(Saved entries)
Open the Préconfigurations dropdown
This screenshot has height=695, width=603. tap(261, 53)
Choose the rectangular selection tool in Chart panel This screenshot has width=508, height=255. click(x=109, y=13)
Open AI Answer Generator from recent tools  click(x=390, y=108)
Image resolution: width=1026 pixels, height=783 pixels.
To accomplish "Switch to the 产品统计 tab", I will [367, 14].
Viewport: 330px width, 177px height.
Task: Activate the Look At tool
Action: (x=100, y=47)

---

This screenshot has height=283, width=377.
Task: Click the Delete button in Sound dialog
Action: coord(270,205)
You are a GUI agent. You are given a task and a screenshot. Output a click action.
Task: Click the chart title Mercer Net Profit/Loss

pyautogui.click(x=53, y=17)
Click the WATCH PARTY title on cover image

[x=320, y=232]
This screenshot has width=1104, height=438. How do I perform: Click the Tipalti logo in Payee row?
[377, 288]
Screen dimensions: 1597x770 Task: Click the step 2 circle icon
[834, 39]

## Work required
Both end lines included, restate word for word the lines above from the line with "Open the Préconfigurations dropdown" to the line with "Open AI Answer", and nothing else.

## Task result
Open the Préconfigurations dropdown
This screenshot has height=695, width=603. tap(261, 53)
Choose the rectangular selection tool in Chart panel This screenshot has width=508, height=255. click(x=109, y=13)
Open AI Answer Generator from recent tools  click(x=390, y=108)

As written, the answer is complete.